The sex for which the AOP is known to be applicable. More help
Sex Evidence
Male High

Overall Assessment of the AOP

Addressess the relevant biological domain of applicability (i.e., in terms of taxa, sex, life stage, etc.) and Weight of Evidence (WoE) for the overall AOP as a basis to consider appropriate regulatory application (e.g., priority setting, testing strategies or risk assessment). More help

Domain of Applicability

Addressess the relevant biological domain(s) of applicability in terms of sex, life-stage, taxa, and other aspects of biological context. More help

DNA alkylation can occur in all cell types. DNA repair processes and apoptotic pathways are conserved across species. While decreased sperm counts are measurable only after sexual maturity, the upstream KEs and KERs are biologically plausible and operative across fetal, juvenile, and adult life stages. Therefore, the overall biological domain of applicability of the AOP is considered relevant to male individuals exposed during fetal, juvenile, or adult stages, with manifestation of the AO occurring after reproductive maturation. In the male reproductive system, this AOP is most relevant when alkylation damage occurs in proliferating or meiotic germ cells that contribute directly to sperm production.

Essentiality of the Key Events

The essentiality of KEs can only be assessed relative to the impact of manipulation of a given KE (e.g., experimentally blocking or exacerbating the event) on the downstream sequence of KEs defined for the AOP. Consequently, evidence supporting essentiality is assembled on the AOP page, rather than on the independent KE pages that are meant to stand-alone as modular units without reference to other KEs in the sequence. The nature of experimental evidence that is relevant to assessing essentiality relates to the impact on downstream KEs and the AO if upstream KEs are prevented or modified. This includes: Direct evidence: directly measured experimental support that blocking or preventing a KE prevents or impacts downstream KEs in the pathway in the expected fashion. Indirect evidence: evidence that modulation or attenuation in the magnitude of impact on a specific KE (increased effect or decreased effect) is associated with corresponding changes (increases or decreases) in the magnitude or frequency of one or more downstream KEs. More help

Overall, the essentiality of KEs in this AOP is supported primarily by indirect evidence from studies involving genetic manipulation, pharmacological intervention, and endpoint recovery, demonstrating that perturbation of upstream KEs is associated with corresponding changes in downstream KEs. A summary of the evidence supporting the essentiality of individual KEs and corresponding uncertainties or inconsistencies are provided in Table 1: summary of supporting evidence for essentiality of key events.    
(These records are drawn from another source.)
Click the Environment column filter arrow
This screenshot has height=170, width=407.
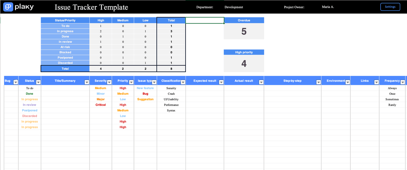point(347,82)

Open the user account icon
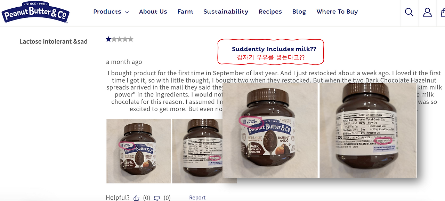(427, 12)
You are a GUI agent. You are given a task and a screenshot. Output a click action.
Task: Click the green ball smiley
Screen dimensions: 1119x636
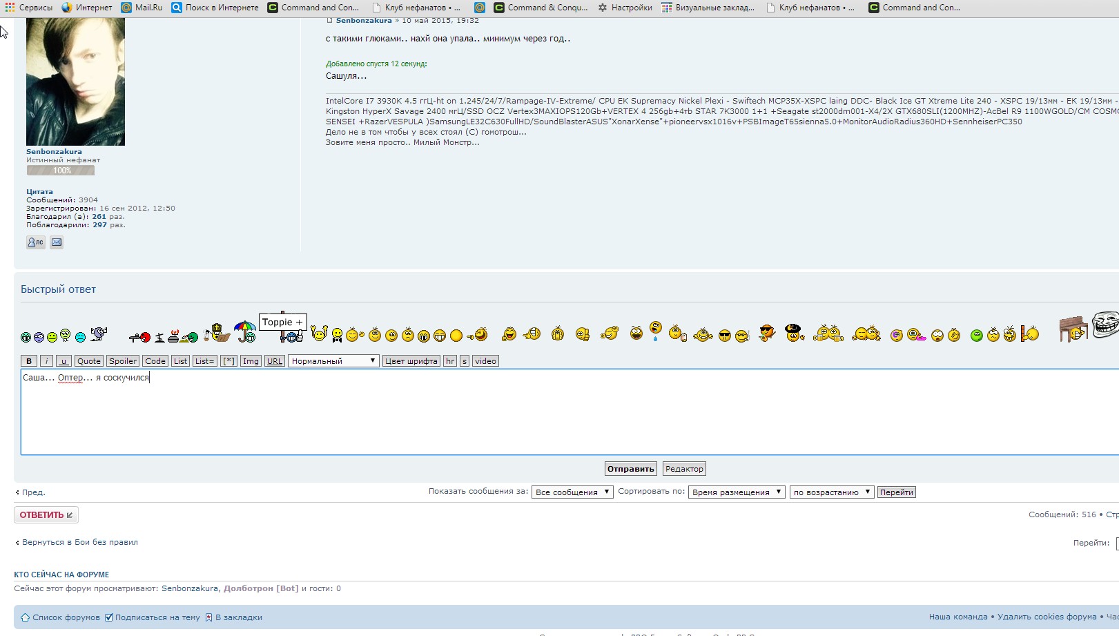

Impairment of DNA repair and DNA damage response (DDR) pathways consistently results in increased DNA strand breaks (KE2) and downstream apoptosis (KE3) in the presence of alkylating agents, indicating that upstream KEs are required for progression of the pathway. Although simultaneous measurements of alkyl DNA adducts, repair capacity, and sperm production within the same study are limited, exposure studies involving alkylating agents consistently show that greater DNA damage is associated with more severe and persistent impairment of sperm production across species, including rodents, non-human primates, and humans (Meistrich, 1982a, 1982b; Bucci and Meistrich, 1987; Hermann et al., 2009, Meistrich et al., 1992; Howell and Shalet, 2005; Okada and Fujisawa, 2018; Beaud et al., 2019). Together, these findings support the functional importance of DNA alkylation and DDR-related processes in progression of this AOP.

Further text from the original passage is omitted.